Attorney and conspiracy theorist Sidney Powell reportedly cold-called the Defence Department’s top civilian intelligence official to accuse then-CIA director Gina Haspel of being part of a plot to cover up non-existent election fraud and demand that he send troops to bring her back from a country she was not in at the time.  

The allegations against Ms Powell, one of the attorneys who gained widespread attention in late 2020 for promoting outlandish conspiracy theories purporting to prove that last year’s election was stolen from former president Donald Trump, were laid out in a new book by ABC News Washington correspondent Jonathan Karl.

In Betrayal: The Final Act of the Trump Show, Mr Karl reports that Ms Powell, somehow obtained the direct office phone number for Ezra Cohen – a protégé of former national security adviser Michael Flynn who was then the acting undersecretary of defence for intelligence – and made an unsolicited call to his office in late November 2020.

“[CIA Director] Gina Haspel has been hurt and taken into custody in Germany,” Ms Powell reportedly told Mr Cohen, who was shocked to discover that the now-notorious lawyer had been able to obtain a phone number that normally rang with calls from inside the Pentagon or the White House.

“You need to launch a special operations mission to get her,” she demanded.

Ms Powell proceeded to recount an outlandish tale in which Ms Haspel had allegedly been injured while carrying out a CIA-backed mission to seize a computer server from a company called Scytl which figured prominently in conspiracy theories which were then circulating in Mr Trump’s inner circle.

According to Ms Powell, the CIA director was engaged in an effort to cover up how the election had been stolen from Mr Trump with the help of rigged voting machines (she is currently being sued for defamation by multiple voting machine vendors).

After Mr Cohen ended the call, Ms Powell followed up with an email asking him to help her obtain a “letter of marque”, an Age of Sail-era document which governments once issued to armed private ships to allow them to engage in combat as privateers against enemy ships in time of war.

According to Article One, Section 8, Clause 11 of the US Constitution, only Congress can issue such a document, and none have been issued since the War of 1812.

Ms Powell’s bizarre request came at a time when Mr Trump and his allies were becoming more and more desperate in their attempts to find reason to overturn the 2020 election.
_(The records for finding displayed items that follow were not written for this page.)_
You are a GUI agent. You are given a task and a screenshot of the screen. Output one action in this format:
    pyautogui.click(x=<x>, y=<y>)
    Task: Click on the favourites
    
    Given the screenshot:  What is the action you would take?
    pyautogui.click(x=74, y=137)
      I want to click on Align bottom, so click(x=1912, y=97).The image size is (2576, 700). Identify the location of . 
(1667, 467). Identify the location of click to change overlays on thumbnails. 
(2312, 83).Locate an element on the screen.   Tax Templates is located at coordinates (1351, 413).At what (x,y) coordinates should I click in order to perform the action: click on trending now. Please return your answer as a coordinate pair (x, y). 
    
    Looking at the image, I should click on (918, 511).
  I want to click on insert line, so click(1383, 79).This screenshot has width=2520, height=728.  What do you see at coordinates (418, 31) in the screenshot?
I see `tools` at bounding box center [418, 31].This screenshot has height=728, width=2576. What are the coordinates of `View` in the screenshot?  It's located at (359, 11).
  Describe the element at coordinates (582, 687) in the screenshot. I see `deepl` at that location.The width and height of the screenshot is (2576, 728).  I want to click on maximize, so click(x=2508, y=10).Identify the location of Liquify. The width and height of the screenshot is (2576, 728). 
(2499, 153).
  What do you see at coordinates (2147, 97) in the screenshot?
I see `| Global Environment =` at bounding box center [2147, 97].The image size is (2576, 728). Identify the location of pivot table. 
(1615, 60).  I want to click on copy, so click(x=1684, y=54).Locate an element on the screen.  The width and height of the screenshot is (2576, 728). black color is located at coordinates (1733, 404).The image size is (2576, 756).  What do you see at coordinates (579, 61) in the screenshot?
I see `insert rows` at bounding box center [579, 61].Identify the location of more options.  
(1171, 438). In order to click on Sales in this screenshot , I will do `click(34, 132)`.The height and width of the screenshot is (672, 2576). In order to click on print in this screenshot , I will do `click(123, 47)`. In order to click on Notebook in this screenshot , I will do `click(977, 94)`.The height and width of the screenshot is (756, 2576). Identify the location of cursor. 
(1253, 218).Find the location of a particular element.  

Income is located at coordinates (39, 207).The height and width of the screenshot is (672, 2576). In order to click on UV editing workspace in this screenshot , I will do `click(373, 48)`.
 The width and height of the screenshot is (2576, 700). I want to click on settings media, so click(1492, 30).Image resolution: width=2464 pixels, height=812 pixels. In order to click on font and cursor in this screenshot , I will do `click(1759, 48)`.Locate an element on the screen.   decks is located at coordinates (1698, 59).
Earlier that month, she appeared at a now-infamous press conference at Republican Nationa Committee headquarters alongside former New York City Mayor Rudolph Giuliani to declare that the voting machines in contested states such as Michigan had been designed using software developed on orders from deceased Venezuelan dictator Hugo Chavez with the aim of stealing elections.

Such allegations formed the core of a lawsuit she would later file in a Michigan court in hopes of overturning the election results, but a federal judge rejected the suit and later imposed sanctions on her and the other attorneys involved.